Segments in Google Analytics

If you always lump all users into one pot and see them as a uniform mass - i.e. forego segmentation - you will never be able to see what is going on in the individual segments. It is possible that a test that is considered to have failed in its entirety has delivered very helpful results for an individual segment. Because new visitors behave differently than returning visitors; and age, gender, origin and the device used also play an important role. It would be a shame if you overlooked these results and wasted potential with them.

External factors are ignored

As I said, in order to complete a test with a significant result, you need a certain number of participants and a certain number of conversions. If your site has a lot of visitors, a test can sometimes have a winner in less than a week. But one thing you should never forget about A | B testing is the fact that external factors can have a significant impact on the test results.

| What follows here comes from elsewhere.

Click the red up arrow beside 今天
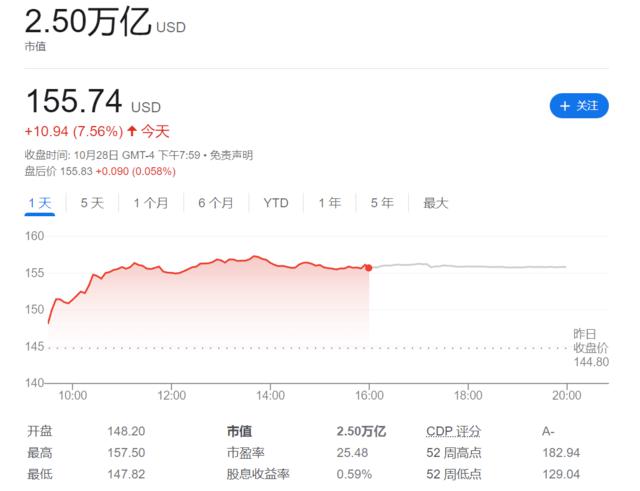The height and width of the screenshot is (491, 640). point(131,131)
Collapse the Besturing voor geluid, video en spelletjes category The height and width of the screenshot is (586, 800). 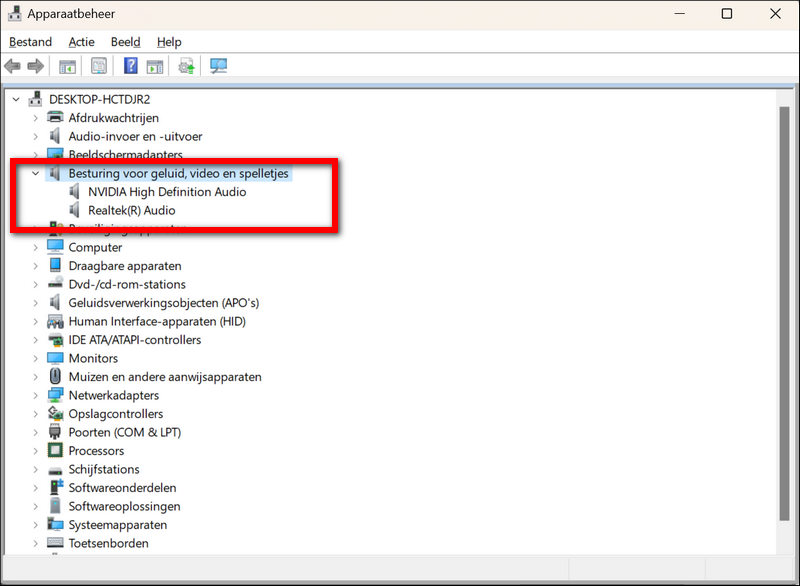[x=35, y=173]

Most people live to a certain rhythm. Regular activities such as work, study, leisure activities, and family life determine what we do on certain days of the week. This rhythm has a great influence on the conversion rate of your website and must be taken into account in the A | B test. Holidays or events (such as winning a soccer world championship) also have an impact on user behavior. In many cases it makes sense to take a look at the calendar in order to carry out the test at a “normal” point in time. Things like school holidays, which can distort the result, are usually known in advance and can therefore be taken into account in good time.

In order to minimize the influence of external factors on your A | B tests, you should let them run for at least two weeks (and thus also two weekends) - and in a time span that is not very different from other intervals in the year . It is important that you also take seasonal features and the weather into account. Because depending on your industry, user behavior in snowstorms may be different than in bright sunshine.

Only if you allow all these imponderables to flow into your knowledge will you know for sure that your test is also armed against any fluctuations caused by external factors.

Conclusion: Better safe than sorry

So don't forget to keep these things in mind when doing your A | B tests. Nothing is more annoying than investing a lot of time, money, and energy into a test that, in the end, cannot use the results. Therefore, it is better to be safe than sorry.

Remember: every website is unique and therefore there is no checklist for the perfectly optimized website. So do extensive research with regard to your industry and target group (e.g. with the help of the Limbic® Map) instead of blindly plunging into a poorly prepared A | B test. Defining resilient goals also increases the likelihood of a useful result.

Start by asking the people who are already using your website regularly. Heatmaps and eye tracking are ideal here to obtain in-depth information about the problem areas on your site. With the help of this qualitative data, you will be able to understand the problems of your website and, based on this, formulate the hypotheses for your tests.

Otherwise you only have to be patient. So always plan enough buffer in case unforeseen events mean that you have to extend your tests. If you observe these points, you have already eliminated the most avoidable sources of error for your A | B tests.